Information extraction for knowledge base construction in the music domain

The rate at which information about music is being created and shared on the web is growing exponentially. However, the challenge of making sense of all this data remains an open problem. In this paper, we present and evaluate an Information Extraction pipeline aimed at the construction of a Music Knowledge Base. Our approach starts off by collecting thousands of stories about songs from the songfacts.com website. Then, we combine a state-of-the-art Entity Linking tool and a linguistically motivated rule-based algorithm to extract semantic relations between entity pairs. Next, relations with similar semantics are grouped into clusters by exploiting syntactic dependencies.

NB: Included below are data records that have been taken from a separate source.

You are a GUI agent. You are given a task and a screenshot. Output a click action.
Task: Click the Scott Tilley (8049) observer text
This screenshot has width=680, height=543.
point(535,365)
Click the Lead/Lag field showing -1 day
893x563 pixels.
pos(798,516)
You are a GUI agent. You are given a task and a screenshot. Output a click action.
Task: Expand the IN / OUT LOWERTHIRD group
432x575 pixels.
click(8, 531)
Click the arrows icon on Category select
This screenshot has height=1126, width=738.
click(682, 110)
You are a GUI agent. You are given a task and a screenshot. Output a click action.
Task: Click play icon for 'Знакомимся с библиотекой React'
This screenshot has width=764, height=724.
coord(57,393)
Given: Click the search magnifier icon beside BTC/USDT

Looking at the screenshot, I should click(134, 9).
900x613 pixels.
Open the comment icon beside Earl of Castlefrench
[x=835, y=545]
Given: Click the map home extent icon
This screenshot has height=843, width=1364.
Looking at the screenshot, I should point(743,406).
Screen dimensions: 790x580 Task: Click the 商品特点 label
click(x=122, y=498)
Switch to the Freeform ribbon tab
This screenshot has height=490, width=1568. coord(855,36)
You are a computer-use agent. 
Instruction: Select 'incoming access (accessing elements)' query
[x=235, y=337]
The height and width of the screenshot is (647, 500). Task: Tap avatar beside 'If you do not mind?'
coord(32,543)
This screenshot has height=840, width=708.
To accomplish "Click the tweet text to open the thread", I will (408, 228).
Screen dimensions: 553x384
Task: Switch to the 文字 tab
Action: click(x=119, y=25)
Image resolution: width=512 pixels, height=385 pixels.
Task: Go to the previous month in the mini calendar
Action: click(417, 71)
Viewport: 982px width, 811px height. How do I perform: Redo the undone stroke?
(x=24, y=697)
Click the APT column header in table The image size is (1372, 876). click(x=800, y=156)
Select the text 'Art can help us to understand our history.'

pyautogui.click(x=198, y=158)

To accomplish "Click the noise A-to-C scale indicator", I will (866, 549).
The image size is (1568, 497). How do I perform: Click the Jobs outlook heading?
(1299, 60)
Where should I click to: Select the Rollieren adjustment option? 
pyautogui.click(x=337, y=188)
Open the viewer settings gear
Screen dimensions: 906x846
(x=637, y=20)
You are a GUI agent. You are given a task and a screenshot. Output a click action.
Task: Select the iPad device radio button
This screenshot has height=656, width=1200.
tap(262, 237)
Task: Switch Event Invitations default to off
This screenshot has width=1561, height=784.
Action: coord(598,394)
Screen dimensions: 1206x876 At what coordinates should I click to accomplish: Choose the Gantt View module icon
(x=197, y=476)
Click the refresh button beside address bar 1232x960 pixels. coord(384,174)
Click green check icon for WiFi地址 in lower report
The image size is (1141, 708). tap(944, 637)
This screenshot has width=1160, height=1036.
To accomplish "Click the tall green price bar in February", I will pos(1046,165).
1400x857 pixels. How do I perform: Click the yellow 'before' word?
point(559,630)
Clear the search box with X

These relations are ranked thanks to a novel confidence measure based on statistical and linguistic evidence. Evaluation is carried out intrinsically, by assessing each component of the pipeline, as well as in an extrinsic task, in which we evaluate the contribution of natural language explanations in music recommendation. We demonstrate that our method is able to discover novel facts with high precision, which are missing in current generic as well as music-specific knowledge repositories. A system that constructs a Music Knowledge Base entirely from scratch.A method for clustering and scoring relations in a Relation Extraction pipeline.Reveals music facts absent from knowledge repositories (e.g. Wikipedia).Explains music recommendations in natural language.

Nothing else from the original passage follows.